Open for Business CEO Dominic Arnell writes: “What exactly is the investor case? What should investors look for when they’re assessing LGBTQ+ inclusion in a company?

“And what should we make of the apparent backlash against ESG and DEI? This report, the Investor Guide to LGBTQ+ Inclusion, provides a comprehensive perspective on these questions.”

What are the findings?

It finds that company LGBTQ+ transparency is linked to commercial performance, including:

  • Stronger financial performance
  • Stronger reputation and brand preference
  • Access to LGBTQ+ consumer spending
  • Better diversity outcomes.

Of the 290 companies, those with the top 25 LGBTQ+ transparency scores are 2.3 times more profitable than the bottom 25.
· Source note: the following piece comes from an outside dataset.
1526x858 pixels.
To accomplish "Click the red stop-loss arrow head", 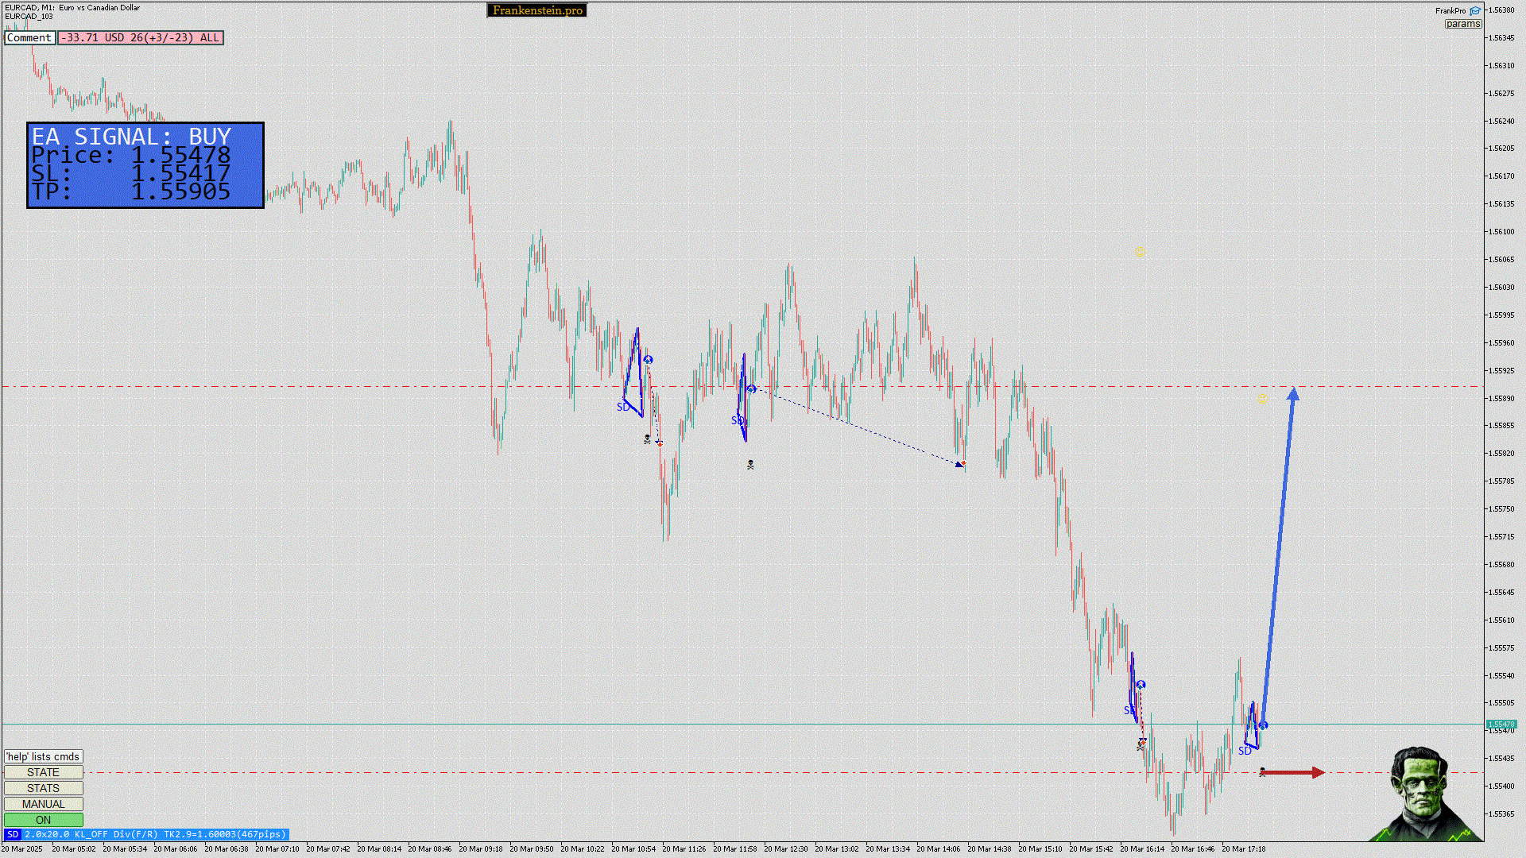I will pos(1319,772).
At the same time, 92% of companies list DEI as a material issue in their materiality assessments.

This means that they believe poor DEI performance could threaten the long-term viability of their business.

The following image shows the top five companies by country according to their LGBTQ+ transparency score.

The top five companies by country according to their LGBTQ+ transparency score

The background: The ‘noisy backlash’

The report makes one thing very clear – businesses should ignore the “noisy backlash” against ESG and press ahead with embedding LGBTQ+ inclusion into their strategies.

So what does it mean when it talks about the backlash?

The report says: “The rapid uptake of ESG has been followed by a backlash; partly a politicised attack on so-called ‘woke capitalism’, but also some genuine concern and confusion.”

It goes on to bust some myths, including:

1 - Companies are stepping back from ESG – it was a fad

Finding: “While companies are becoming more considered in their communications on ESG issues, evidence suggests initiatives and actions continuing apace. When it comes to LGBTQ+ inclusion, some say we’ve reached ‘peak pride’. On the contrary, as this report shows, corporate support is deep-rooted and anchored in drivers of business success.”

2 - ESG ratings are a mess – simplistic, confused and inconsistent

Finding: “ESG is a nascent field, and these are intrinsically complicated topics – it’s not surprising ratings have challenges. On LGBTQ+ inclusion, assessing corporate performance is especially complex.”

3 - ESG runs counter to fiduciary responsibility

Finding: “. Legal opinion holds that fiduciary duty not only permits business leaders to consider the interests of a broader range of stakeholders, it may actually require them to do so.

“In this report we show the commercial imperatives for including LGBTQ+ people in the range of corporate stakeholders.”

4 - ESG is politically motivated ideology

Finding: “Many ESG issues directly hit the bottom line – it is therefore commercial imperatives that drive company engagement with them, not political ideology.”

Amy Brachio, Global VC Sustainability, EY

Advancing LGBTQ+ equality at work is critical

Amy Brachio, Global VC Sustainability, EY, said: “Organisations play a critical role in advancing LGBTQ+ equality – as a business imperative yes, but also now more than ever in the wake of growing DEI backlash and politicisation.

“The report contains some compelling data for leaders to take a very hard look at.”

Amy added: “Companies that are transparent on LGBTQ+ inclusion have superior financial performance, improved brand reputation and enhanced talent attraction.

“Many ‘S in ESG’ issues disproportionately affect the LGBTQ+ community – human rights, access to finance and access to healthcare – and this report also looks at how companies are choosing to tackle these issues.”